• **EN QUÉ TRABAJAR**:
- 1) Responde estas preguntas sobre el relato de Cecilia:
(a) ¿A qué hora acompañaron sus padres a Cecilia a la parada de autobuses?
(b) ¿Entre qué horas obtuvo Cecilia permiso para volver a casa?
(c) ¿De qué colores y de qué ruta era el microbús al que el amigo la subió?
- 2) Por favor, prosigue el relato de Cecilia a partir de su último párrafo.

• **TEXTO DEL DOCUMENTO**:
------------
Volvió a las cuatro de la tarde. Comió, tomó sus patines y salió al encuentro de unos amigos en Ciudad Labor, en el municipio mexiquense de Tultitlán. Sus padres la acompañaron, a las cinco en punto, a la parada de autobuses: ahí se reunió con un compañero de la escuela y de la obra de teatro.
Amparo Vargas, madre de Cecilia, gesticuló de alguna forma que hizo al joven comprometerse con el cuidado de la muchacha cuando discutieron la hora en que la chica debería volver a casa. Los muchachos pidieron una hora más.
—Bueno —convino Amparo, alerta hasta la hosquedad. Cecilia obtuvo permiso para llegar entre ocho y media y nueve de la noche.
Los chicos terminaron de patinar y el muchacho que la había esperado a tomar el bus la acompañó debajo de un puente sobre la avenida López Portillo a aguardar el transporte de vuelta a casa, con dirección a Ciudad Satélite.
Llegaron las nueve y media, pero no la niña. La madre buscó explicaciones en el teléfono celular de la muchacha.
—Oye, ¿está contigo Ceci? —averiguó Amparo por teléfono con el amigo de su hija.
—No, señora. Tiene veinte minutos que la acompañé a subir al micro.
Para ahondar en la preocupación, era un momento de la semana y de la noche sin tráfico en esa parte conurbada del Distrito Federal. La muchacha debió llegar cinco o diez minutos atrás.
—¿Qué crees? No ha llegado —se quejó la madre.
—Señora, la subí a un microbús verde con gris de la ruta 27.
Los cinco hermanos de Ceci estaban en casa. Los dos varones mayores subieron a sus autos y condujeron hacia la terminal de Chapultepec, ya en el Distrito Federal. Supusieron que el vehículo había sido asaltado, situación frecuente en el transporte público del Valle de México.
Si fuera el caso, sólo era asunto de encontrar al conductor y averiguar los detalles tras el atraco. Había transcurrido poco tiempo —aún no daban las diez de la noche— y sería fácil encontrar pistas: los conductores están obligados a reportar con supervisores, quienes llevan control por escrito de llegadas y salidas; seguir el curso de un vehículo de este tipo se antojaba fácil también porque los concesionarios colocan inspectores a lo largo del recorrido para paliar el robo hormiga del que son objeto por parte de sus choferes.
------------
• **DATOS DISPONIBLES**:
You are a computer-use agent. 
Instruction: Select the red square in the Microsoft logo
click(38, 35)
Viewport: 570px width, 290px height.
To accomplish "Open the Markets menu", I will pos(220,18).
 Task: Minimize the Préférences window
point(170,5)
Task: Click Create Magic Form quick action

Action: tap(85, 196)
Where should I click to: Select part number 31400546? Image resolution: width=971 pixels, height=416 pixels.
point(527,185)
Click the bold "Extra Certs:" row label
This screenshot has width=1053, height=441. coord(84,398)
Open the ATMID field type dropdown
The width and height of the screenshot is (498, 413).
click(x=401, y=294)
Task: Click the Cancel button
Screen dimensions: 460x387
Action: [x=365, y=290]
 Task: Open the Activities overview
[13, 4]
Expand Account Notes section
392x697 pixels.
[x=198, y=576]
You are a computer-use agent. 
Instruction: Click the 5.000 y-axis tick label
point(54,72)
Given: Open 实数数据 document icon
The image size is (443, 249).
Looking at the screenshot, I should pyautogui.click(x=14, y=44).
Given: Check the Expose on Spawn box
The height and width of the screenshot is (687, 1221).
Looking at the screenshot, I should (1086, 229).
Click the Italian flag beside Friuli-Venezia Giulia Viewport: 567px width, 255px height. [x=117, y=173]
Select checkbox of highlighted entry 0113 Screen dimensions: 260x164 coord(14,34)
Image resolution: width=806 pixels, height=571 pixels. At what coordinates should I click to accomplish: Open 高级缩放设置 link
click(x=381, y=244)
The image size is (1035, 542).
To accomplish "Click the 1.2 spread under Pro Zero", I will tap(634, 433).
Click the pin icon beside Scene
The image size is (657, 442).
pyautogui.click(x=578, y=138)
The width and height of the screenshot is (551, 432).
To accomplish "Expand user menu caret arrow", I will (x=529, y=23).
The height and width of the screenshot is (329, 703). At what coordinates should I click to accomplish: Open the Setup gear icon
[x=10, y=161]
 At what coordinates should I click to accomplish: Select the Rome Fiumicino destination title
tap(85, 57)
------------
• **RESPUESTAS DEL EJERCICIO**:
- 1)
(a) A las cinco en punto.
(b) Entre ocho y media y nueve de la noche.
(c) Era verde con gris, de la ruta 27.

- 2)
Y el gobierno del Estado de México posee, en teoría, un registro puntual de concesionarios, unidades y conductores. Sin embargo, las referencias del último microbús de Cecilia terminaban en pared: ninguno de los supervisores ofreció pista alguna.
Amparo buscó a una abogada que era su comadre, madrina de Cecilia; la defensora tenía conocimiento del funcionamiento y ubicaciones de las agencias del Ministerio Público. Ambas presentaron una denuncia por la desaparición de la chica. Antes, la madre de la niña se acercó a un grupo de policías judiciales: no había terminado de explicar la situación cuando uno de ellos la interrumpió.
—Le ayudo a buscar a su hija, pero… —el policía demandó alguna cantidad de dinero.
Amparo recuerda el momento: “Levanté el acta y en el Ministerio Público me dieron un pésimo servicio. No había sistema... no había interés… Había una lista de cincuenta personas antes que yo”.
Luego esperó a sus otros hijos y se internaron en Cuautitlán.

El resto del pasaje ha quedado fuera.